FLAURA denemesi, küçük hücre dışı akciğer kanserli hastaların % 10 ila % 13'ünü temsil eden EGFR mutasyonu pozitif hastalarda gerçekleştirildi.

Bu çalışmanın deneysel kolu olan osimertinibin (Tagrisso), ileri evre EGFR pozitif akciğer kanseri için en ideal birinci basamak tedavi olduğunu biliyorduk, ancak bu yıl genel sağkalım sonuçlarını duyacağız (LBA-5).

Diğer çalışma uzun zamandır beklenen bir immünoterapi kombinasyon çalışması: CheckMate 227. İleri evre küçük hücre dışı akciğer kanserli hastalarda nivolumab (Opdivo) artı düşük doz ipilimumab (Yervoy) kombinasyonu ile platin bazlı kemoterapi karşılaştırıldı. Bu çalışmadan hastaları seçme aracı olarak tümör mutasyon yükü adlı biyobelirteç kullanılmıştı.

Bu çalışmanın daha önce sunulan progresyonsuz (ilerlemesiz) sağkalım ve tedaviye yanıt oranları oldukça dikkat çekici olmakla beraber, genel sağkalım sonuçlarından anlamlı iyileşme yoktu.

Bu yıl, halihazırda klinik deneylerde uygulanan diğer biyolojik belirteç, programlanmış ölüm ligand 1'e (PD-L1) dayanan sonuçları elde edeceğiz. Bu yeni veriler bazı hasta gruplarında kemoterapi yerine kombinasyon immünoterapisinin kullanılıp kullanılamayacağını ortaya koyacaktır (LBA-4).

Nadir Kanserler

İleri evre kolanjiyokarsinomun (safra kanalı kanseri) çok nadir görülen bir formu olan IDH1 mutasyon pozitif tümörlere sahip hastalarda yapılan ClarIDHy çalışmasında, ivosidenib (Tibsovo) ile plaseboyu karşılaştıran bir sunum yapılacak (LBA11).

Eğer çalışma pozitifse ve sonuçlar yeterince iyi ise, bu tür ileri hastalığa sahip 6 hastanın 1'inde etkili bir tedavi seçeneğine sahip olabiliriz. Bu hastalar şu anda çok az tedavi seçeneğine sahip, bu yüzden sonuçlar gerçekten çekici olabilir.
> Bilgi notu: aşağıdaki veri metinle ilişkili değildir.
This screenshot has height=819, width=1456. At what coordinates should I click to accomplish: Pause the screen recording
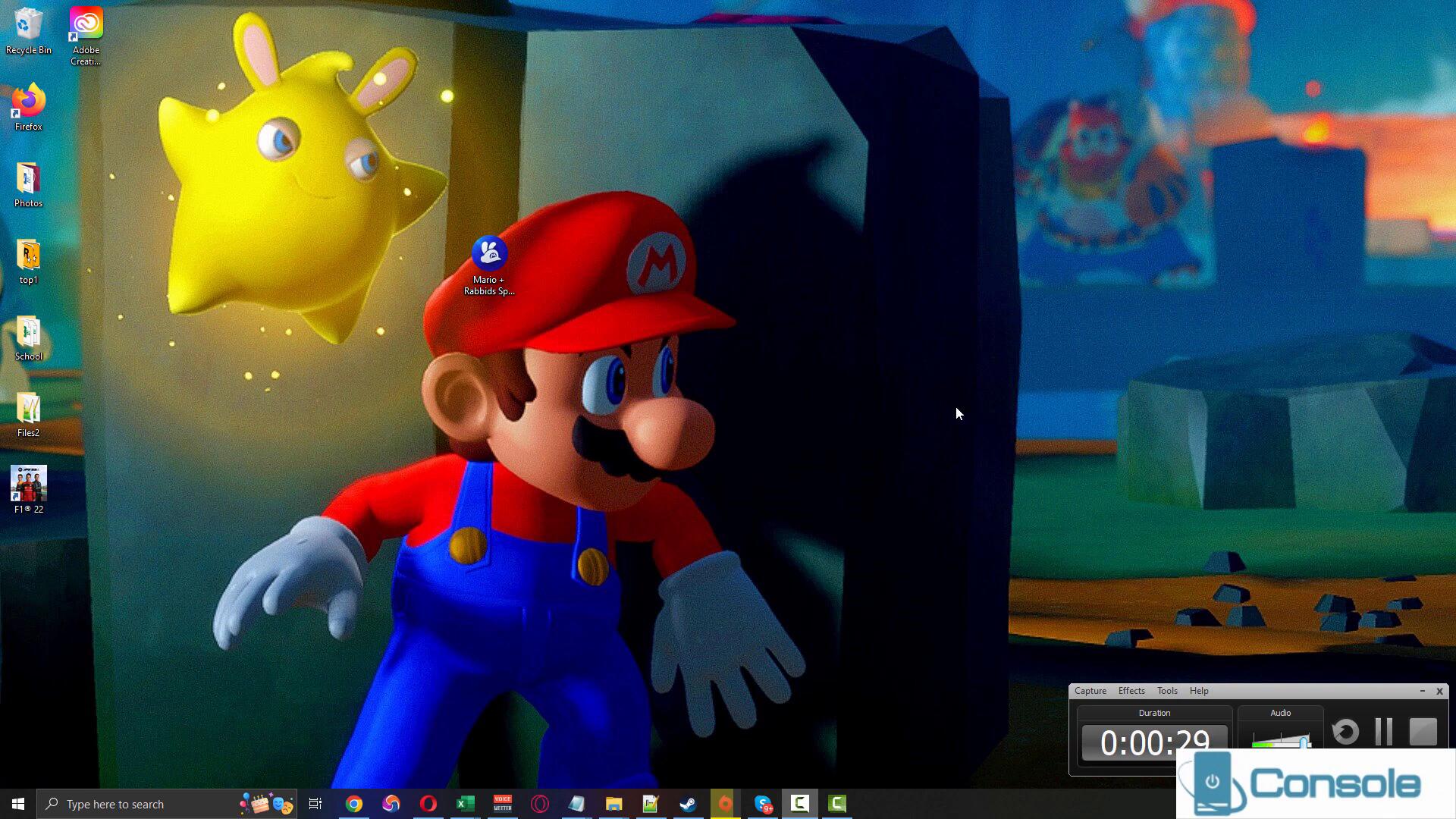(x=1384, y=732)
Daha önce tedavi almamış, bölgesel olarak ileri evre veya metastatik ürotelyal karsinomda (mesane kanseri) tedavisi için platin bazlı kemoterapiye ek olarak immünoterapi atezolizumab (Tecentriq) ve plaseboyu karşılaştıran IMvigor130 çalışması sunulacak.

INVICTUS adlı çift kör, plasebo kontrollü bir faz 3 çalışmada, gastrointestinal stromal tümörlü hastalara, ripretinib adlı yeni bir ajanın en az 4. basamak tedavi olarak denenmesinin sonuçları sunulacak (LBA87).

Yeni klinik veriler dışındaki konuları kapsayan oturumlar arasında onkologlar için tükenmişlik ve buna bağlı psikolojik destek üzerine odaklanan bir sempozyum bulunmaktadır.